Opinión

A algunos otros no les va a gustar

Por Damián López

Foto: Raúl Caliva

Saccomanno

El discurso de Guillermo Saccomano que dio apertura a la Feria Internacional del Libro de Buenos Aires provocó, como suele suceder en nuestro país, acólitos y detractores que con la misma vehemencia se volcaron a contradecirlo o avalarlo. Pensaba decir “bueno, cada uno tiene derecho a su opinión”, pero ya no confío en esa frase, ni en el derecho a opinar por opinar, ni la idea de que una “opinión propia es propia”.

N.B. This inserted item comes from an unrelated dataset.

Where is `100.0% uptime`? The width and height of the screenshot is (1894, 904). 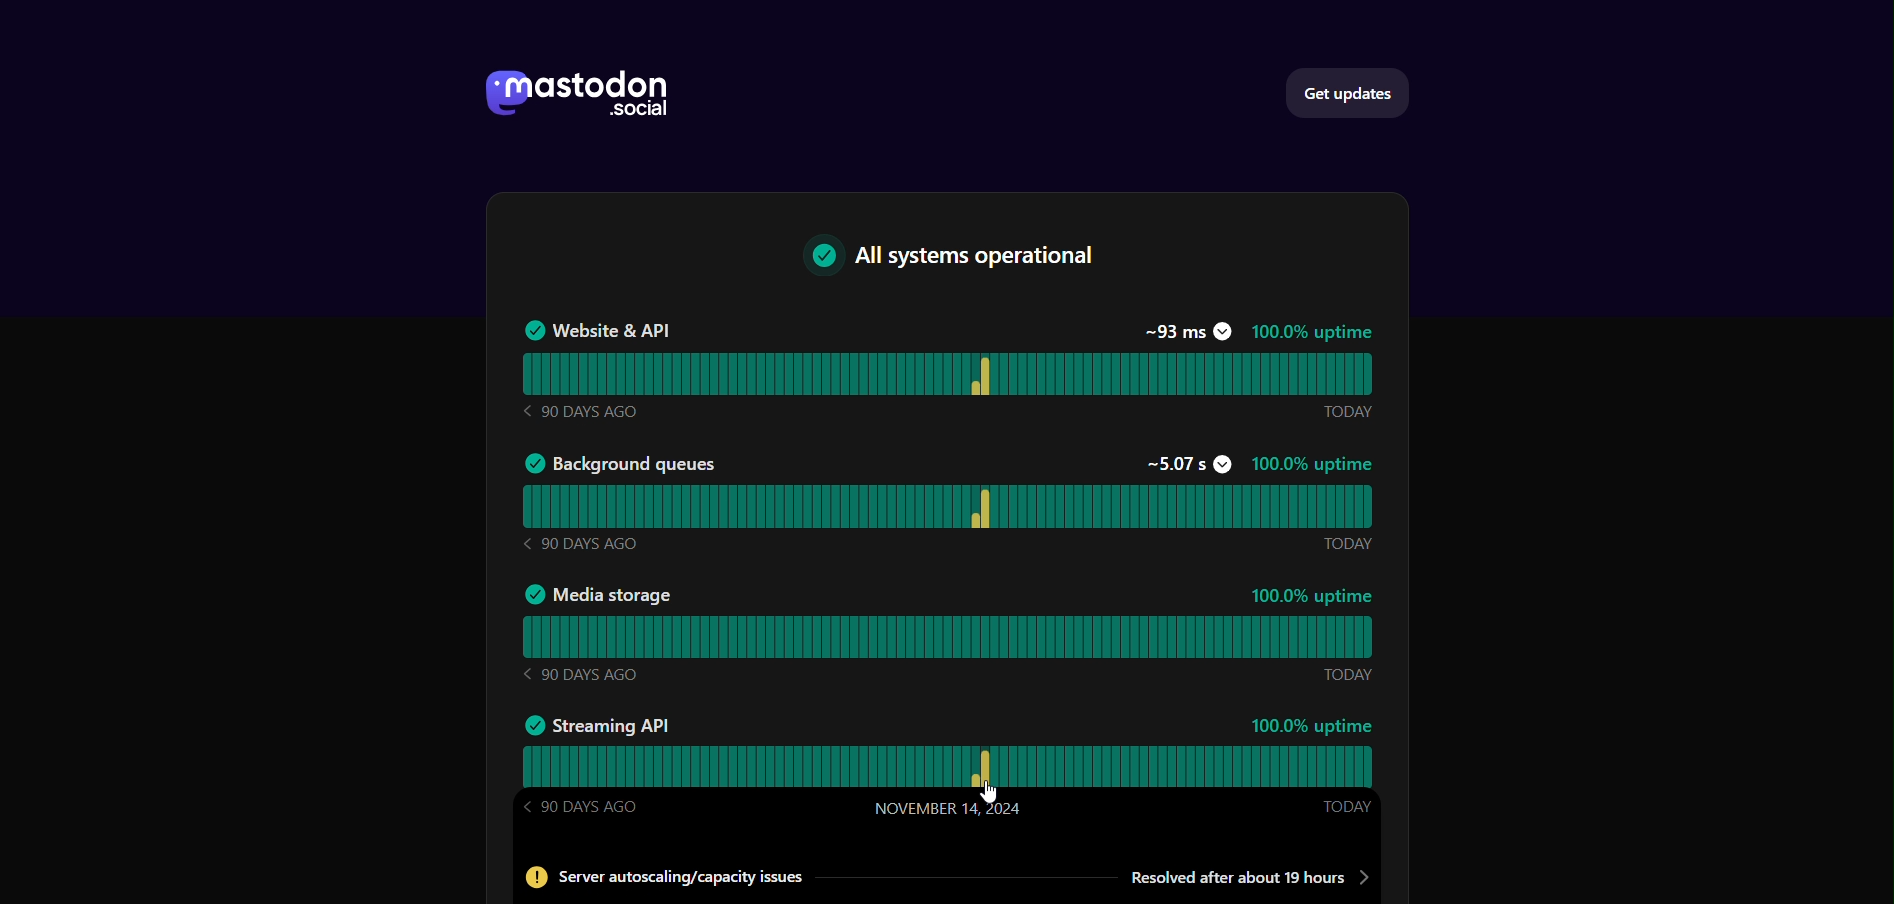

Reconozco que como escritor y editor, y como persona preocupada por la cultura en general, las palabras de este discurso me hablaron: tocaron muchos lugares en los que todo editor y escritor se encuentra, de alguna forma u otra, en tensión y reflexión permanentes. Por esa misma razón, es esperable que poco (o nada) de lo que dijo me haya generado sorpresa (ni a muchos de los que estamos en esto). Esto no quiere decir que lo que dijo no tiene ningún valor, ni mucho menos, pero como todo lo que se refiere a cuestiones culturales, la cosa suele ser un poco más compleja y requerir un debate un poco más profundo.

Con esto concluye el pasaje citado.